EXERCISE DESCRIPTION: Produce the records below again, word for word, but stop after the line that contains "[6 Everyday Habits".
*** SUPPLIED INFORMATION ***
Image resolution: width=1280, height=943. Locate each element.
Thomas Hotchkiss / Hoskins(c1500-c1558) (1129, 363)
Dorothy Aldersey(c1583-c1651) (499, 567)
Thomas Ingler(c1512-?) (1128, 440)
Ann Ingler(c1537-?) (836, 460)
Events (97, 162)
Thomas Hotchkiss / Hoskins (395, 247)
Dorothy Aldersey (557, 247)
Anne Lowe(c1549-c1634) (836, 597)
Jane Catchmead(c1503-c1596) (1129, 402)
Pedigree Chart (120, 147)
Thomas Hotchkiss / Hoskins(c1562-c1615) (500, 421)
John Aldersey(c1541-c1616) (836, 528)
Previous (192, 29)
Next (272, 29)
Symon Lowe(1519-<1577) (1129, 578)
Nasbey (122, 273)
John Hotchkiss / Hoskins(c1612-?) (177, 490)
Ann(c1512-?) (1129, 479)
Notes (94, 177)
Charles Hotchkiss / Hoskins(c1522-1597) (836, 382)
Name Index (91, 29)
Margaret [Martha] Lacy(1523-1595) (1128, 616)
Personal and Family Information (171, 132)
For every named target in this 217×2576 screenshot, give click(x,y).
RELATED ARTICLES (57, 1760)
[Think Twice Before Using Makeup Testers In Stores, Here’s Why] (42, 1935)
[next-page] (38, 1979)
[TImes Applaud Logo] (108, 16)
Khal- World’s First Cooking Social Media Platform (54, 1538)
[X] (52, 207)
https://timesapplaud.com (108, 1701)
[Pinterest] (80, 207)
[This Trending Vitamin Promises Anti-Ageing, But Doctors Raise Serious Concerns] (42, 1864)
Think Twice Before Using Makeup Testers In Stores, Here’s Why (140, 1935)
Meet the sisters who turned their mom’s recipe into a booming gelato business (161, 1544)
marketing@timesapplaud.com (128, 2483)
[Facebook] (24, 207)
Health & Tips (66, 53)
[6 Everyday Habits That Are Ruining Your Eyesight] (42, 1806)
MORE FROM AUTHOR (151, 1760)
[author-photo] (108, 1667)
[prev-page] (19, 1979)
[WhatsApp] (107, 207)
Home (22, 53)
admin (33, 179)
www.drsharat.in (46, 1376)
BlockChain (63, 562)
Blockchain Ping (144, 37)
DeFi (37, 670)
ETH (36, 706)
*** End of SUPPLIED INFORMATION ***
RESPONSE TO THIS TASK:
Image resolution: width=1280, height=943. Locate each element.
Thomas Hotchkiss / Hoskins(c1500-c1558) (1129, 363)
Dorothy Aldersey(c1583-c1651) (499, 567)
Thomas Ingler(c1512-?) (1128, 440)
Ann Ingler(c1537-?) (836, 460)
Events (97, 162)
Thomas Hotchkiss / Hoskins (395, 247)
Dorothy Aldersey (557, 247)
Anne Lowe(c1549-c1634) (836, 597)
Jane Catchmead(c1503-c1596) (1129, 402)
Pedigree Chart (120, 147)
Thomas Hotchkiss / Hoskins(c1562-c1615) (500, 421)
John Aldersey(c1541-c1616) (836, 528)
Previous (192, 29)
Next (272, 29)
Symon Lowe(1519-<1577) (1129, 578)
Nasbey (122, 273)
John Hotchkiss / Hoskins(c1612-?) (177, 490)
Ann(c1512-?) (1129, 479)
Notes (94, 177)
Charles Hotchkiss / Hoskins(c1522-1597) (836, 382)
Name Index (91, 29)
Margaret [Martha] Lacy(1523-1595) (1128, 616)
Personal and Family Information (171, 132)
For every named target in this 217×2576 screenshot, give click(x,y).
RELATED ARTICLES (57, 1760)
[Think Twice Before Using Makeup Testers In Stores, Here’s Why] (42, 1935)
[next-page] (38, 1979)
[TImes Applaud Logo] (108, 16)
Khal- World’s First Cooking Social Media Platform (54, 1538)
[X] (52, 207)
https://timesapplaud.com (108, 1701)
[Pinterest] (80, 207)
[This Trending Vitamin Promises Anti-Ageing, But Doctors Raise Serious Concerns] (42, 1864)
Think Twice Before Using Makeup Testers In Stores, Here’s Why (140, 1935)
Meet the sisters who turned their mom’s recipe into a booming gelato business (161, 1544)
marketing@timesapplaud.com (128, 2483)
[Facebook] (24, 207)
Health & Tips (66, 53)
[6 Everyday Habits That Are Ruining Your Eyesight] (42, 1806)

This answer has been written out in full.